WIP

Fokko · Fokko · commit a97c45aea808 · 2024-04-16T23:31:23.000+02:00
diff --git a/pyiceberg/table/__init__.py b/pyiceberg/table/__init__.py
@@ -1956,8 +1956,7 @@ def union_by_name(self, new_schema: Union[Schema, "pa.Schema"]) -> UpdateSchema:
         visit_with_partner(
             Catalog._convert_schema_if_needed(new_schema),
             -1,
-            UnionByNameVisitor(update_schema=self, existing_schema=self._schema, case_sensitive=self._case_sensitive),
-            # type: ignore
+            UnionByNameVisitor(update_schema=self, existing_schema=self._schema, case_sensitive=self._case_sensitive),  # type: ignore
             PartnerIdByNameAccessor(partner_schema=self._schema, case_sensitive=self._case_sensitive),
         )
         return self
diff --git a/tests/conftest.py b/tests/conftest.py
@@ -2064,36 +2064,6 @@ def spark() -> "SparkSession":
     return spark
 
 
-TEST_DATA_WITH_NULL = {
-    'bool': [False, None, True],
-    'string': ['a', None, 'z'],
-    # Go over the 16 bytes to kick in truncation
-    'string_long': ['a' * 22, None, 'z' * 22],
-    'int': [1, None, 9],
-    'long': [1, None, 9],
-    'float': [0.0, None, 0.9],
-    'double': [0.0, None, 0.9],
-    # 'time': [1_000_000, None, 3_000_000],  # Example times: 1s, none, and 3s past midnight #Spark does not support time fields
-    'timestamp': [datetime(2023, 1, 1, 19, 25, 00), None, datetime(2023, 3, 1, 19, 25, 00)],
-    'timestamptz': [
-        datetime(2023, 1, 1, 19, 25, 00, tzinfo=timezone.utc),
-        None,
-        datetime(2023, 3, 1, 19, 25, 00, tzinfo=timezone.utc),
-    ],
-    'date': [date(2023, 1, 1), None, date(2023, 3, 1)],
-    # Not supported by Spark
-    # 'time': [time(1, 22, 0), None, time(19, 25, 0)],
-    # Not natively supported by Arrow
-    # 'uuid': [uuid.UUID('00000000-0000-0000-0000-000000000000').bytes, None, uuid.UUID('11111111-1111-1111-1111-111111111111').bytes],
-    'binary': [b'\01', None, b'\22'],
-    'fixed': [
-        uuid.UUID('00000000-0000-0000-0000-000000000000').bytes,
-        None,
-        uuid.UUID('11111111-1111-1111-1111-111111111111').bytes,
-    ],
-}
-
-
 @pytest.fixture(scope="session")
 def pa_schema() -> "pa.Schema":
     import pyarrow as pa
@@ -2125,7 +2095,37 @@ def arrow_table_with_null(pa_schema: "pa.Schema") -> "pa.Table":
     """Pyarrow table with all kinds of columns."""
     import pyarrow as pa
 
-    return pa.Table.from_pydict(TEST_DATA_WITH_NULL, schema=pa_schema)

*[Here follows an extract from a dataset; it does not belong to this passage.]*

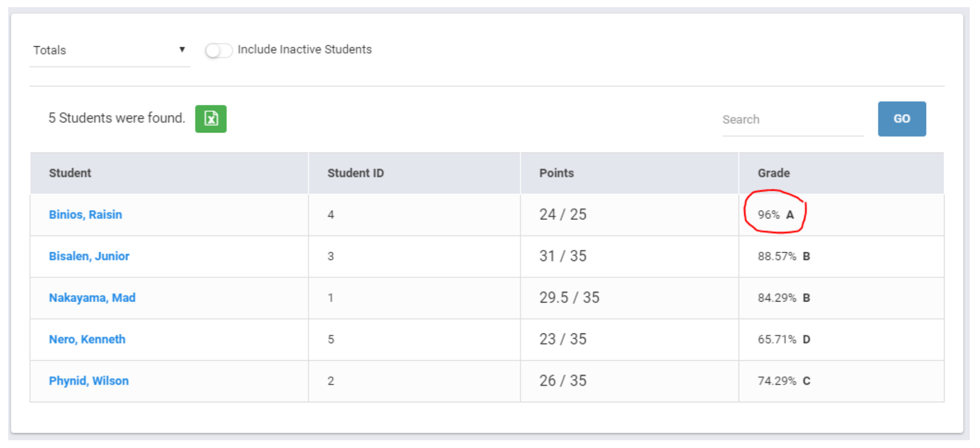Sort by the Points column header

(556, 173)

+    return pa.Table.from_pydict(
+        {
+            'bool': [False, None, True],
+            'string': ['a', None, 'z'],
+            # Go over the 16 bytes to kick in truncation
+            'string_long': ['a' * 22, None, 'z' * 22],
+            'int': [1, None, 9],
+            'long': [1, None, 9],
+            'float': [0.0, None, 0.9],
+            'double': [0.0, None, 0.9],
+            # 'time': [1_000_000, None, 3_000_000],  # Example times: 1s, none, and 3s past midnight #Spark does not support time fields
+            'timestamp': [datetime(2023, 1, 1, 19, 25, 00), None, datetime(2023, 3, 1, 19, 25, 00)],
+            'timestamptz': [
+                datetime(2023, 1, 1, 19, 25, 00, tzinfo=timezone.utc),
+                None,
+                datetime(2023, 3, 1, 19, 25, 00, tzinfo=timezone.utc),
+            ],
+            'date': [date(2023, 1, 1), None, date(2023, 3, 1)],
+            # Not supported by Spark
+            # 'time': [time(1, 22, 0), None, time(19, 25, 0)],
+            # Not natively supported by Arrow
+            # 'uuid': [uuid.UUID('00000000-0000-0000-0000-000000000000').bytes, None, uuid.UUID('11111111-1111-1111-1111-111111111111').bytes],
+            'binary': [b'\01', None, b'\22'],
+            'fixed': [
+                uuid.UUID('00000000-0000-0000-0000-000000000000').bytes,
+                None,
+                uuid.UUID('11111111-1111-1111-1111-111111111111').bytes,
+            ],
+        },
+        schema=pa_schema,
+    )
 
 
 @pytest.fixture(scope="session")
diff --git a/tests/integration/test_writes/test_partitioned_writes.py b/tests/integration/test_writes/test_partitioned_writes.py
@@ -32,7 +32,6 @@
     TruncateTransform,
     YearTransform,
 )
-from tests.conftest import TEST_DATA_WITH_NULL
 from utils import TABLE_SCHEMA, _create_table
 
 
@@ -64,7 +63,7 @@ def test_query_filter_null_partitioned(
     assert tbl.format_version == format_version, f"Expected v{format_version}, got: v{tbl.format_version}"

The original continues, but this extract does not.